The festival was founded seven years ago by Kathryn Kolbert (from the Athena Center for Leadership Studies at Barnard College) and Melissa Silverstein (the artistic director of Women and Hollywood) with the original idea of seeing more leading ladies in films. That idea has skyrocketed to showcasing not only films with strong female roles, but also honoring screenplays in the festival’s own Black List, dubbed the Athena List, as well as hosting a number of panels and Q&As, and even this year, instilling the town hall meeting. With such an amazing outlet for filmmakers to showcase their work, the festival has seen a number of films and experts in the field, including this year with Hidden Figures, or even last year’s Q&A between Kate McKinnon and Paul Feig.

Some highlights from this year’s festival include opening night’s installation of Little Pink House, a finalist in the 2015 Athena List. The film stars Catherine Keener as Susette Kelo, a real life nurse who took a case to the Supreme Court in 2005 after her little pink house was threatened under eminent domain. The Q&A that followed the screening proved to be exceptionally heartbreaking for Kelo, as the audience finds what has happened of her home, as well as what she and writer/director Courtney Moorehead Balaker have to say about the new administration.

Other films featured at the festival included The Handmaid’s Tale starring Elizabeth Moss, Denial with Rachel Weisz and Tom Wilkinson, and Custody with Viola Davis. Overall, the festival screened 34 films, which composed of 15 features, 13 documentaries and 19 shorts. In addition to the screenings, the festival featured a number of panels, including one on overlooked women during the climax of Hollywood which followed the screening of The Women Who Run Hollywood. How it Feels to be Free was screened and then followed by a panel discussion on black female entertainers fighting for equal rights, while Netizens and Women of the 1st Intifada were screenings and panels on women facing cyber harassment and Palestinian working together to build a social movement, respectively.

However, the most anticipated event was the town hall discussion that featured Gloria Steinem, Dolores Huerta, Paola Mendoza and Carmen Perez (leaders of the Women’s March on Washington), Jamia Wilson (Women, Action and the Media) and two Barnard student activists. There, the panel discussed plans with the new administration as well as what forms of action people can take to help the disadvantaged.

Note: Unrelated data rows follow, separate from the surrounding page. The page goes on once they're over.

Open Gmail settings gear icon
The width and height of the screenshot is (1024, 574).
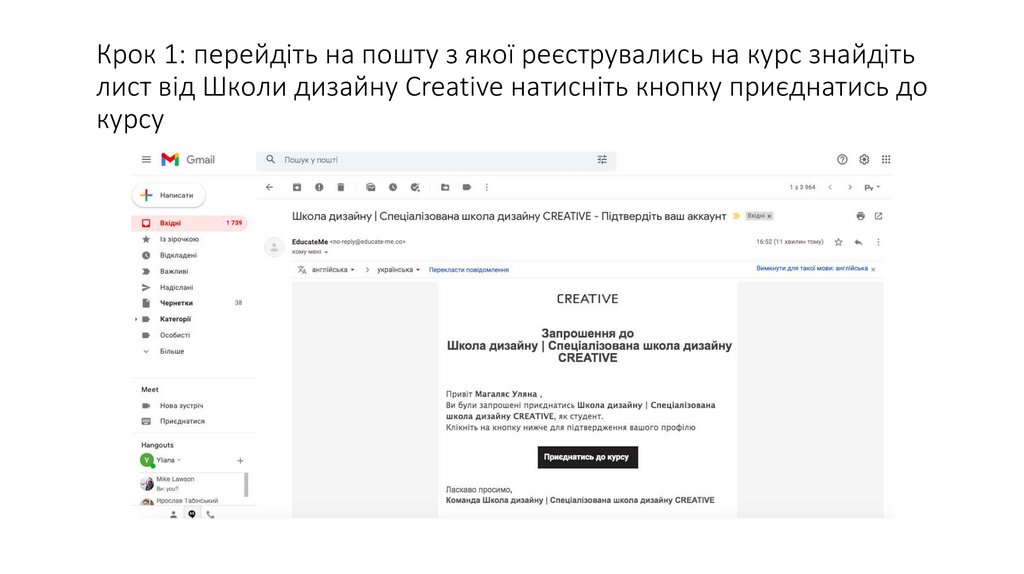864,159
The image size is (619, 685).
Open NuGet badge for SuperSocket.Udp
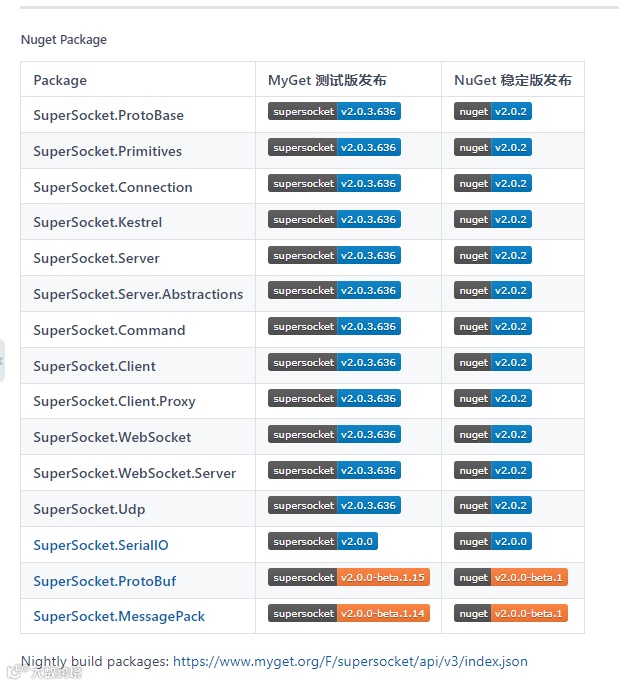tap(492, 506)
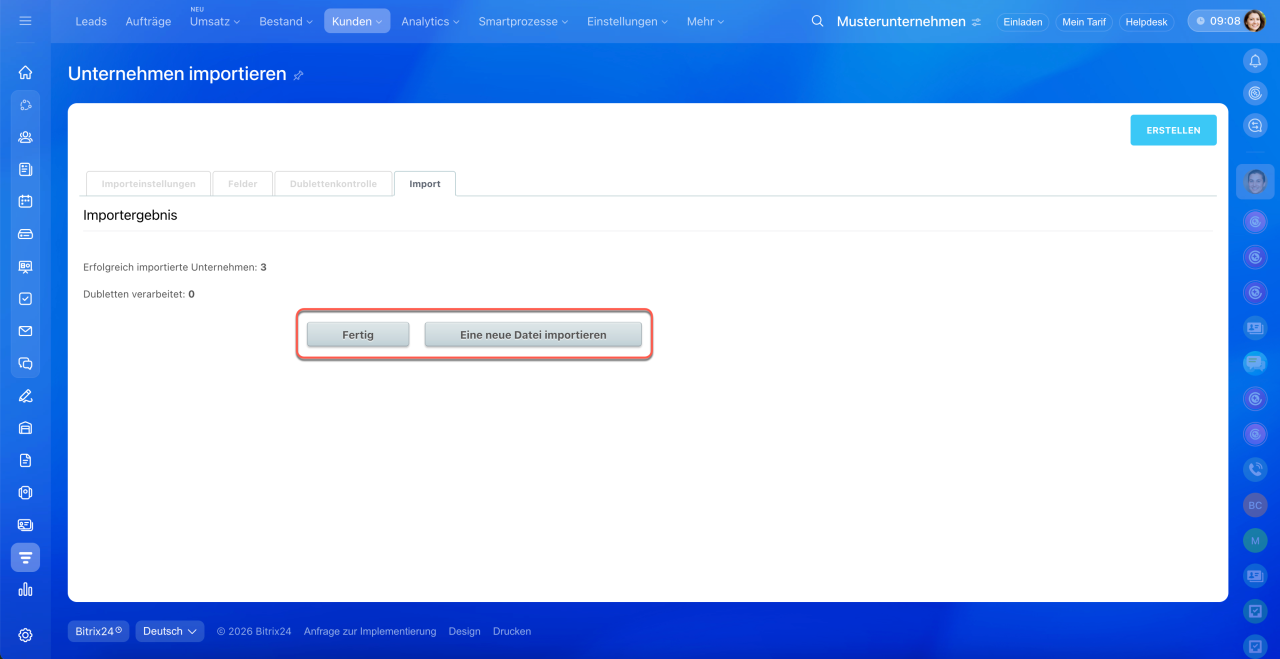The image size is (1280, 659).
Task: Click the phone call icon in right panel
Action: (x=1255, y=468)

The festival presented awards to people who aided women in Hollywood, giving David Oyelowo the 2017 Leading Man Award, as well as Regina K. Scully, Patricia Riggen and Eve Ensler the Athena Award. In addition to these awards, the Athena List’s winners included Hannah Patterson’s Claude, Chinonye Chukwe’s Clemency, Jamie Dawson’s Mrs. Christie and Anna Rose Moore’s Scott. So we can expect to keep an eye out for these films in the next coming years.